Hutan mangrove / bakau di pantai berfungsi sebagai pencegah erosi dan abrasi ombak air laut. Hutan mangrove bagi habitat ikan, udang, kepiting berfungsi sebagai tempat hidup dan mencari makan. 

Satwa  berbagai jenis burung, biawak, monyet pun mencari makan di hutan mangrove.

Keberadaan hutan mangrove di kawasan pantai secara tidak langsung menjadi "paru-paru" dunia  untuk menjamin kesehatan umat manusia.

Manfaat keberadaan hutan mangrove bagi masyarakat nelayan sekitar  bakal mendapat hasil tangkapan ikan lebih banyak karena perairan hutan mangrove sebagai tempat berkumpul ikan.

Sadar begitu besar manfaat hutan mangrove di pantai, Adi Sumari warga Dusun III  Sukaresmi Desa Sukorahayu Kecamatan Labuhan Maringgai Kabupaten Lampung Timur melakukan kegiatan menanam pohon mangrove secara mandiri di tepi pantai Kula Penet desanya bekerjasama dengan Balai Pengelolaan Daerah Aliran Sungai (BPDAS) Provinsi Lampung.
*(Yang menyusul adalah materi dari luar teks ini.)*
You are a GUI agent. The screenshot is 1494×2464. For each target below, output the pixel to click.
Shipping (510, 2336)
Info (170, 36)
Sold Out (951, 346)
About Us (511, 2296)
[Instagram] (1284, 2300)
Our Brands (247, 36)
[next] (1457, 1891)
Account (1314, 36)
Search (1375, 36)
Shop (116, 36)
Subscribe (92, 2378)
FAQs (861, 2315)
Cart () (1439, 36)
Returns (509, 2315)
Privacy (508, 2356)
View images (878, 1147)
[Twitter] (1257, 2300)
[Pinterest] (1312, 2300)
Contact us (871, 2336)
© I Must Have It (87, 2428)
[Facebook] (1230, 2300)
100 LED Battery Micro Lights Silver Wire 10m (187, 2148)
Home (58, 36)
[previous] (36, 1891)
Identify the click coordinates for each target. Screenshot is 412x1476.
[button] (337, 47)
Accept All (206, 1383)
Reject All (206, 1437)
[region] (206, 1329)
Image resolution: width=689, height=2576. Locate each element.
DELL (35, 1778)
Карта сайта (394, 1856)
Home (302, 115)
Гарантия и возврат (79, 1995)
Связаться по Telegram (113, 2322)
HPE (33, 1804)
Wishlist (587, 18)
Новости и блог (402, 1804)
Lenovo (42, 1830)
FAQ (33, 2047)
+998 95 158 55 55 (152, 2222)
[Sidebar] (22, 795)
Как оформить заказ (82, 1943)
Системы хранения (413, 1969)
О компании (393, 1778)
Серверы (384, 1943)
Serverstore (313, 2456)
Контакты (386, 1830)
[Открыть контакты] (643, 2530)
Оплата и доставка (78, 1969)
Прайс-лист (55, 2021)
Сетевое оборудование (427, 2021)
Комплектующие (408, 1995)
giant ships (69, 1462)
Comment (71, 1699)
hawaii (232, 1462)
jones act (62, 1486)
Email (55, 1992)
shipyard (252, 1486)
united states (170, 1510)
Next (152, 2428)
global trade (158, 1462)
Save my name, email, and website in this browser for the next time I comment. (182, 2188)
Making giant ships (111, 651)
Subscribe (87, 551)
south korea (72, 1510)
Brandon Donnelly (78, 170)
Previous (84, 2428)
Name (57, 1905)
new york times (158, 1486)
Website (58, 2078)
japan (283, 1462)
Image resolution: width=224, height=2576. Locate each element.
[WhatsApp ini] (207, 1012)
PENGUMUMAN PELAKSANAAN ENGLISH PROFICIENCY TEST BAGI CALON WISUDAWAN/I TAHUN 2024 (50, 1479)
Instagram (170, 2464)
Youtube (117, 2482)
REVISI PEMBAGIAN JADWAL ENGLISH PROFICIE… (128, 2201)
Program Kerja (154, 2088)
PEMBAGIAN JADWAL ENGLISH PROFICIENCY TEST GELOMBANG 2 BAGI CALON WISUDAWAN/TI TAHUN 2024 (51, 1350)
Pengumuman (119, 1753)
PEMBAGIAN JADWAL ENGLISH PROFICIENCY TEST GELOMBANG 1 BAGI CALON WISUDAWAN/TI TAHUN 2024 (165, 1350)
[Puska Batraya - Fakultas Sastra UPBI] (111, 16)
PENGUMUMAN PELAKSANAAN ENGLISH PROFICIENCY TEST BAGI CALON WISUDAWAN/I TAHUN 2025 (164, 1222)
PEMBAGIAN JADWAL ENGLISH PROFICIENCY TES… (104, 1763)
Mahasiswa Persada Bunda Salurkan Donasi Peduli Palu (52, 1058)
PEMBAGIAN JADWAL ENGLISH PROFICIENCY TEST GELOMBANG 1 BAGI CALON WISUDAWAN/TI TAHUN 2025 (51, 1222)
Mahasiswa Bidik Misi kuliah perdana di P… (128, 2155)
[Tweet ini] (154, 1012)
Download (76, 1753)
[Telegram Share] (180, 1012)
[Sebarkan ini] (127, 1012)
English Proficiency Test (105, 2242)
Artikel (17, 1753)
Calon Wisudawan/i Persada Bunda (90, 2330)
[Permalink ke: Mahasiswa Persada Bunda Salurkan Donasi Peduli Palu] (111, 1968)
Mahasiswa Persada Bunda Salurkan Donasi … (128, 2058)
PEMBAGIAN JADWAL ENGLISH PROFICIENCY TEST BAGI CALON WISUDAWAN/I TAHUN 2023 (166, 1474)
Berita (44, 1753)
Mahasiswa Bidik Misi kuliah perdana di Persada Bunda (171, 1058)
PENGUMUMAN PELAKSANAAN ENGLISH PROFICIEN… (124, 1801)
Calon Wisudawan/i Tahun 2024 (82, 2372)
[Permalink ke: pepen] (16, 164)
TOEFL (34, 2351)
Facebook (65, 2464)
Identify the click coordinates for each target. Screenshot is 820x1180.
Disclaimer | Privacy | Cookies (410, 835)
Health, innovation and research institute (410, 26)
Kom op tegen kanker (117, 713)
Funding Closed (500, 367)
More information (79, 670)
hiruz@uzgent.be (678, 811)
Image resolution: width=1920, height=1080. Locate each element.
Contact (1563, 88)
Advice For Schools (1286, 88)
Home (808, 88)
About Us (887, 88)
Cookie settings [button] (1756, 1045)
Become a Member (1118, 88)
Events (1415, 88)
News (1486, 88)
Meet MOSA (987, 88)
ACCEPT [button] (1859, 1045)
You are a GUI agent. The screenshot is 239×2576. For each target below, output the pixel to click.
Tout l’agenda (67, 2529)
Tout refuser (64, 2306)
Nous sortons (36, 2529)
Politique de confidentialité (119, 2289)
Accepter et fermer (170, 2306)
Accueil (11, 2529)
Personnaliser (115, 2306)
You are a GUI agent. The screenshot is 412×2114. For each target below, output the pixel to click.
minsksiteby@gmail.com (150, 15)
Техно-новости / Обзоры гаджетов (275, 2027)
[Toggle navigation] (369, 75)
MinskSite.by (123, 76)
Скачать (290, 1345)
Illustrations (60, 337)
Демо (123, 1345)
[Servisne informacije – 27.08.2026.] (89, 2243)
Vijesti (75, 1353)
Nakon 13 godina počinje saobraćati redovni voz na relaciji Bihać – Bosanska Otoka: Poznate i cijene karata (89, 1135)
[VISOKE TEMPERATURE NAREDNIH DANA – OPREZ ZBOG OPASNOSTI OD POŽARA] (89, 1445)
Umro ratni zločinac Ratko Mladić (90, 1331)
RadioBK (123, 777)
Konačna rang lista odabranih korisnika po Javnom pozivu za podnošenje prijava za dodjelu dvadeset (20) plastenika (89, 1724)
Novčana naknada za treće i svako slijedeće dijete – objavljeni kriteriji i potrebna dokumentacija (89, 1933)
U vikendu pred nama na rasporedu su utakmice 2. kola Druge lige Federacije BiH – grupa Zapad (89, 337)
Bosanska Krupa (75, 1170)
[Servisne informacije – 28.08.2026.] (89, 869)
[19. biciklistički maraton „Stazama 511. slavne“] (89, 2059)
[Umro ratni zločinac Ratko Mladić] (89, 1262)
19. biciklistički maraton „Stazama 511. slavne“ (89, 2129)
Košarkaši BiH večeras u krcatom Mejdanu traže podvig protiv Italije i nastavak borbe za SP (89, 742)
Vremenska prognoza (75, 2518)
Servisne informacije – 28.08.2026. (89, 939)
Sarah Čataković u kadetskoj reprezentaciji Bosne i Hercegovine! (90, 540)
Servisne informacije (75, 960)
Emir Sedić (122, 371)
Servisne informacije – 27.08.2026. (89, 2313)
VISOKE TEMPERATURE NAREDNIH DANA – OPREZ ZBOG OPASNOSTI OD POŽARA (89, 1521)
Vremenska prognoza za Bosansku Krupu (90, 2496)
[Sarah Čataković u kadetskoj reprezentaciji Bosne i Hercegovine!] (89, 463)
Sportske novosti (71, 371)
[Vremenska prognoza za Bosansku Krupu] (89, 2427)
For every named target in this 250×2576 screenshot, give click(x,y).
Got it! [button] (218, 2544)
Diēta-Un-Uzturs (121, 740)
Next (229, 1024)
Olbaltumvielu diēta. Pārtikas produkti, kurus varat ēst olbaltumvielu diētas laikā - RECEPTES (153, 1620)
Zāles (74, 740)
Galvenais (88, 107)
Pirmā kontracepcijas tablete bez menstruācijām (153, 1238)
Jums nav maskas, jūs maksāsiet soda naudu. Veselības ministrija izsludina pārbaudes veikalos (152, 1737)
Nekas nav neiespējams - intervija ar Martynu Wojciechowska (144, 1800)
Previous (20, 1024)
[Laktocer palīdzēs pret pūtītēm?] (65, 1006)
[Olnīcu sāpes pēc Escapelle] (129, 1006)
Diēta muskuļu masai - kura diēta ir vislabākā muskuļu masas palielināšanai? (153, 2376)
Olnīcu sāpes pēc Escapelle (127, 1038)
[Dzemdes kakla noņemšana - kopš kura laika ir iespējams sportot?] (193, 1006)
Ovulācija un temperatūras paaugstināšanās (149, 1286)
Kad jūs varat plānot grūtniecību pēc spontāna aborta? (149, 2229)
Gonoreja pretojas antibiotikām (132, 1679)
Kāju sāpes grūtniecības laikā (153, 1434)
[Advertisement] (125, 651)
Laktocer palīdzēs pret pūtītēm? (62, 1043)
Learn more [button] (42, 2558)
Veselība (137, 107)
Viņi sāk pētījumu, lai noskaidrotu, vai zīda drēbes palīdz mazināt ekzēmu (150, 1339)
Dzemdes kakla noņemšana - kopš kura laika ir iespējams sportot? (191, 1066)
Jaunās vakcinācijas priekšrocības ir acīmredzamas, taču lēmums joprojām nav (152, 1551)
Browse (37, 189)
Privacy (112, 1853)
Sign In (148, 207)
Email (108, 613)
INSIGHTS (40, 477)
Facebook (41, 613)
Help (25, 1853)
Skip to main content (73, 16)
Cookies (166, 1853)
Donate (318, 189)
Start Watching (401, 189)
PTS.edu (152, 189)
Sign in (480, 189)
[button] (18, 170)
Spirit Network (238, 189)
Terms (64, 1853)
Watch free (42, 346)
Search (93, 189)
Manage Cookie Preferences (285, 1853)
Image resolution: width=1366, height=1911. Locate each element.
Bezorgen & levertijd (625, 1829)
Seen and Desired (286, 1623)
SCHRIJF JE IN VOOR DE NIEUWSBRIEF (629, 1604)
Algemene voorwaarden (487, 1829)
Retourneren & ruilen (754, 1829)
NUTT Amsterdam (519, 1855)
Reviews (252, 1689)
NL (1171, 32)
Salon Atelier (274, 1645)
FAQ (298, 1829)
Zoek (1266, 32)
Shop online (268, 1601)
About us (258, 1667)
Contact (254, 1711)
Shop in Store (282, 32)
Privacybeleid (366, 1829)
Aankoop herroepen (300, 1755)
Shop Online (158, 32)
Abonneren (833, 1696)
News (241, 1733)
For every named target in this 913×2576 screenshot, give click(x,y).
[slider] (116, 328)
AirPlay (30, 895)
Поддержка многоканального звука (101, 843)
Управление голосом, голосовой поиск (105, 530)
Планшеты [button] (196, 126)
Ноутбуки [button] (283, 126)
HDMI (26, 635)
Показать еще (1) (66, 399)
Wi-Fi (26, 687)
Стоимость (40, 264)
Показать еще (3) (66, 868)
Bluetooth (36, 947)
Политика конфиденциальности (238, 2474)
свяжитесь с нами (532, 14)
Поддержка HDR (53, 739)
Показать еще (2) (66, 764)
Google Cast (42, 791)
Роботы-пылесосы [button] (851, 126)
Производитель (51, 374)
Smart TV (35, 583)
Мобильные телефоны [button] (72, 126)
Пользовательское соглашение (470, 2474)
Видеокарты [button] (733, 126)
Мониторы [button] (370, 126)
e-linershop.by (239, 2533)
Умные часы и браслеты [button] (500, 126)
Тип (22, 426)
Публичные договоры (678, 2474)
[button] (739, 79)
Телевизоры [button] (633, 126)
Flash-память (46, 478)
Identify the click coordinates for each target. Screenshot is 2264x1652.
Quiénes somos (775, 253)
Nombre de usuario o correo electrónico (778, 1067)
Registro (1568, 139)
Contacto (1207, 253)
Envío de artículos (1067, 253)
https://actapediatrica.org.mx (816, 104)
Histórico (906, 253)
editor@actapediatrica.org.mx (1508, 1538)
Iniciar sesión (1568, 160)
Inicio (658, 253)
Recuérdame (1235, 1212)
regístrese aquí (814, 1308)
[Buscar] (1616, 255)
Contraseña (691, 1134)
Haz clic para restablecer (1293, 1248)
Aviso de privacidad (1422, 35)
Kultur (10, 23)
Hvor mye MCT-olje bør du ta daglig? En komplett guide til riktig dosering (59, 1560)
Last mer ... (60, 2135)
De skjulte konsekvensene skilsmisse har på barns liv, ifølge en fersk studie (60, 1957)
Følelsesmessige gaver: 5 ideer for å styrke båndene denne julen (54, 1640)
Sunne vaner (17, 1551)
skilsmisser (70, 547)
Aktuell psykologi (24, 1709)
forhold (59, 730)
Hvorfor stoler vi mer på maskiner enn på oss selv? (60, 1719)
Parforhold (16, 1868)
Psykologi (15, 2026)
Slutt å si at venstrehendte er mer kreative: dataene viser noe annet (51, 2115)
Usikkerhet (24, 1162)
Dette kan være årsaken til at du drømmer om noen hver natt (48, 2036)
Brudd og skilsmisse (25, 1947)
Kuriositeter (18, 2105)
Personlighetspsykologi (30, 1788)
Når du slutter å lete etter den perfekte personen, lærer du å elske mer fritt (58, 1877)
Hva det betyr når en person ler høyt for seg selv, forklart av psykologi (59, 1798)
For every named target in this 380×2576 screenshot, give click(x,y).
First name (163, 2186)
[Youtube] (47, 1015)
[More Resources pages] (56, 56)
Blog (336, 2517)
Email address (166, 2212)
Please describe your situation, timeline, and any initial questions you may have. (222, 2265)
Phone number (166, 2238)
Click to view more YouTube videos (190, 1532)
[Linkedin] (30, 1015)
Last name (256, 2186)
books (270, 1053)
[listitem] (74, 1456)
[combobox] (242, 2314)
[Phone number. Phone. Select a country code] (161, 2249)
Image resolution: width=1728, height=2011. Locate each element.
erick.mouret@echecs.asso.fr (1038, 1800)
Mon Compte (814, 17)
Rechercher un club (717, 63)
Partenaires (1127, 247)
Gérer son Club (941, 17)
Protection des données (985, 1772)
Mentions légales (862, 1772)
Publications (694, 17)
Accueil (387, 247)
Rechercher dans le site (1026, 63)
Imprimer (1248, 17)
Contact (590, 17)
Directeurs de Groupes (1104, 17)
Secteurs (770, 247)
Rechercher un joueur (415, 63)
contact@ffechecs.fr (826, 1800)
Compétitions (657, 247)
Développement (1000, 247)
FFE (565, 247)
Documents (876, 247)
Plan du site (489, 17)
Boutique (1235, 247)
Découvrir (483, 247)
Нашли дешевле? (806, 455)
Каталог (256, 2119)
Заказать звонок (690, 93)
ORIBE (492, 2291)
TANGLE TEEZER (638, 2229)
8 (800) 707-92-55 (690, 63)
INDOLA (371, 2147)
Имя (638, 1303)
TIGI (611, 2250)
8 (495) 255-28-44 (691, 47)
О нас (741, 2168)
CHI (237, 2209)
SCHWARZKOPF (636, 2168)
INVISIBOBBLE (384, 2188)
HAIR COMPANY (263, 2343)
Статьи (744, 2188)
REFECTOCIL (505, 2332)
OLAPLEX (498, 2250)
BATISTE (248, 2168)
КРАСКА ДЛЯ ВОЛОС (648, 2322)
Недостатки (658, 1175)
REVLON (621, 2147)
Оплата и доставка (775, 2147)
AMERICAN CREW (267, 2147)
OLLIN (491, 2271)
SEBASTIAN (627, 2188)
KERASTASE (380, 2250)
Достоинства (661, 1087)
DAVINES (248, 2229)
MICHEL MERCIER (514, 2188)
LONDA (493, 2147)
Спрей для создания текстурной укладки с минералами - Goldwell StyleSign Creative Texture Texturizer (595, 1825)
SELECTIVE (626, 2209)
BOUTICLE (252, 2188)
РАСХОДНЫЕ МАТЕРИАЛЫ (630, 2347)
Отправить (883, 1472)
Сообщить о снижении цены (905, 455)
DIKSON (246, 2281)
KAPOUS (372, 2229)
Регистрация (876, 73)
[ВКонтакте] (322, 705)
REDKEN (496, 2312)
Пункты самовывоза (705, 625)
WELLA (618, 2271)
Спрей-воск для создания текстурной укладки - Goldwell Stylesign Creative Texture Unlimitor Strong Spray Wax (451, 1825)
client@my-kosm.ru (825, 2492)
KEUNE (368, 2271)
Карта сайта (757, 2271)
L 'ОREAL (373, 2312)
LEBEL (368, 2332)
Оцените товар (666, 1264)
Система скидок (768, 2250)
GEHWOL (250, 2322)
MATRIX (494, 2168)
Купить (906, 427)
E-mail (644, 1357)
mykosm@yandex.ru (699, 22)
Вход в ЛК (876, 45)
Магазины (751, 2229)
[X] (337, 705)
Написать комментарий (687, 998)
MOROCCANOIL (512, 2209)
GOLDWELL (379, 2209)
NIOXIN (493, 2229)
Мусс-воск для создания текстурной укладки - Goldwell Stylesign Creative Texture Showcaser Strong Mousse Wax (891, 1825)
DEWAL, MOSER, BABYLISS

Lokasi tepatnya di pantai Kuala Penet Desa Sukorahayu Kecamatan Labuhan Maringgai Lampung Timur.

Semua bibit pohon mangrove yang ditanam berasal dari budidaya tanaman mangrove di pekarangan rumah Sumari.

Tujuan Adi Sumari menanam bibit mangrove di pinggir pantai itu agar kawasan pantai  menjadi hutan mangrove sehingga nelayan sekitar  suatu saat bakal merasakan manfaat ekonomisnya.

Melalui Kelompok Tani Hutan Rahayu Mandiri dengan nomor Registrasi 18/07/02/2008/KTH.1335/2018 Adi Sumari melakukan penghijauan kawasan pantai.

Awal tahun 2021,  sudah  40 ribu lebih bibit mangrove ditanam di pantai Kuala Penet oleh Sumari. Luas lahan dan jumlah bibit mangrove ini akan terus ditambah oleh sumari agar cita citanya membuat hutan mangrove berhasil di pantai Kuala Penet Desa Sukorahayu.

Minggu, 17 Januari, Adi Sumari yang menjadi Ketua Kelompok Tani Hutan (KTH) Rahayu Mandiri menunjukkan lokasi pantai yang ia tanami ribuan pohon mangrove tersebut.

Selain itu, Sumari  telah berhasil membudidayakan berbagai jenis pohon mangrove dan sudah banyak dipesan serta ditanam di berbagai wilayah pesisir di Lampung dan luar Lampung.